The stone was heaved up. It swung up on a creaking, unwilling hinge, and showed a growing oblong of dazzling daylight; and it fell back with a bang against something that kept it upright. Every one climbed out, but there was not room for every one to stand comfortably in the little paved house where they found themselves, so when the Phoenix had fluttered up from the darkness they let the stone down, and it closed like a trap-door, as indeed it was.

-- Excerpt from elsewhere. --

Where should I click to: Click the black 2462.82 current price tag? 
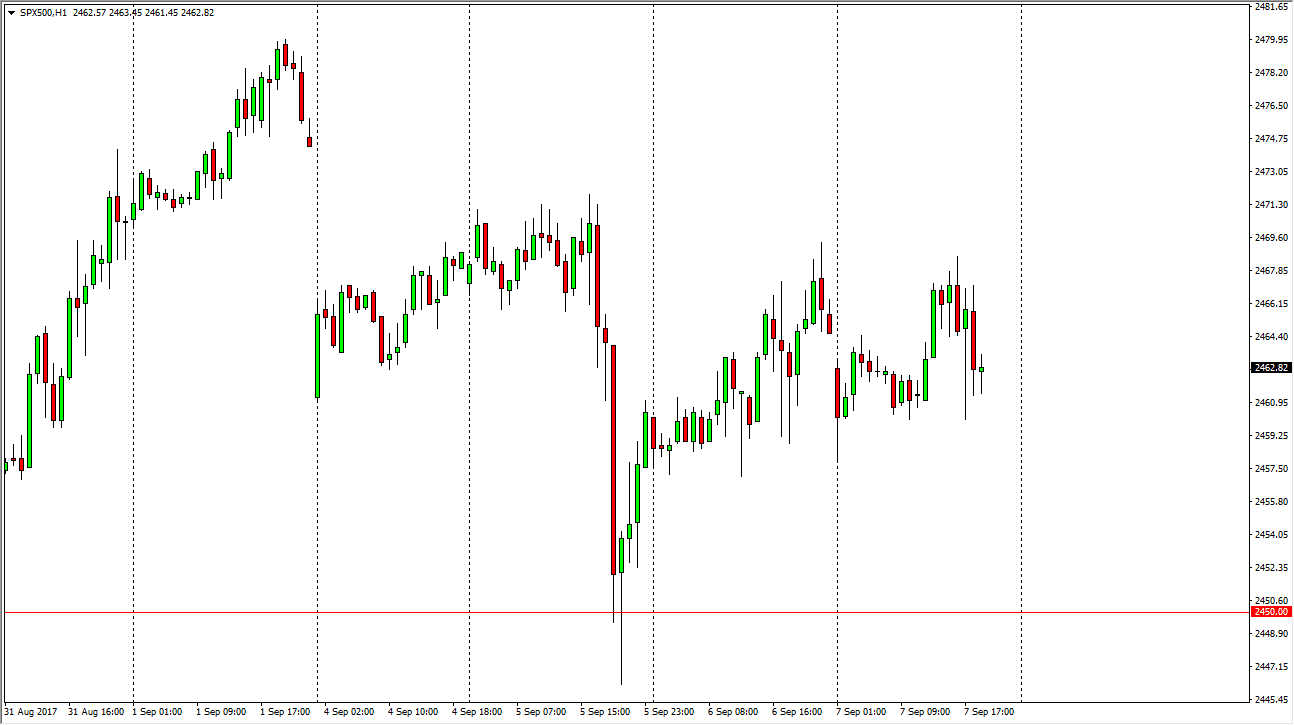(1270, 367)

You can have no idea how dusty and dirty the children were. Fortunately there was no one to see them but each other. The place they were in was a little shrine, built on the side of a road that went winding up through yellow-green fields to the topless tower. Below them were fields and orchards, all bare boughs and brown furrows, and little houses and gardens. The shrine was a kind of tiny chapel with no front wall—just a place for people to stop and rest in and wish to be good. So the Phoenix told them. There was an image that had once been brightly coloured, but the rain and snow had beaten in through the open front of the shrine, and the poor image was dull and weather-stained. Under it was written: ‘St Jean de Luz. Priez pour nous.’ It was a sad little place, very neglected and lonely, and yet it was nice, Anthea thought, that poor travellers should come to this little rest-house in the hurry and worry of their journeyings and be quiet for a few minutes, and think about being good. The thought of St Jean de Luz—who had, no doubt, in his time, been very good and kind—made Anthea want more than ever to do something kind and good.